### Brief
Within the entries below, find the portion that opens with the line containing "Zwroty (1191, 1965)" and closes with the line containing "[button] (840, 222)". Retype that portion exactly and only.

##############################

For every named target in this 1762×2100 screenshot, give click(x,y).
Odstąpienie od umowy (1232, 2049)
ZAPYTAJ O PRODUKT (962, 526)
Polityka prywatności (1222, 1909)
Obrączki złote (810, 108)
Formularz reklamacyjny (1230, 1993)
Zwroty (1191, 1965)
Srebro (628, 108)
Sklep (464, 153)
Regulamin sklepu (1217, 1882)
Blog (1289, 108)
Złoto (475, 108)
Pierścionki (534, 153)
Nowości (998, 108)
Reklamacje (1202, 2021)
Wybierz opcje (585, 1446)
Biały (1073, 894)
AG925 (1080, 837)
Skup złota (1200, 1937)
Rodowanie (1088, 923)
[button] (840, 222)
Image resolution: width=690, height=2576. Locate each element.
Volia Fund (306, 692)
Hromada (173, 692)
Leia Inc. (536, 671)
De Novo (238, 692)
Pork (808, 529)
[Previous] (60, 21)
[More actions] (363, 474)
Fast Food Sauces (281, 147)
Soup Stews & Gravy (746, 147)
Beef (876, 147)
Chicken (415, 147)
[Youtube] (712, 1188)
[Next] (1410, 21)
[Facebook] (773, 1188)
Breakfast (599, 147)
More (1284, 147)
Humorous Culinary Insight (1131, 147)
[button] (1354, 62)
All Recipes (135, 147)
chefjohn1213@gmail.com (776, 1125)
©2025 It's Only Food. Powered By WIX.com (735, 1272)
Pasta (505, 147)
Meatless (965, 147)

##############################

### Reply to the task
Zwroty (1191, 1965)
Srebro (628, 108)
Sklep (464, 153)
Regulamin sklepu (1217, 1882)
Blog (1289, 108)
Złoto (475, 108)
Pierścionki (534, 153)
Nowości (998, 108)
Reklamacje (1202, 2021)
Wybierz opcje (585, 1446)
Biały (1073, 894)
AG925 (1080, 837)
Skup złota (1200, 1937)
Rodowanie (1088, 923)
[button] (840, 222)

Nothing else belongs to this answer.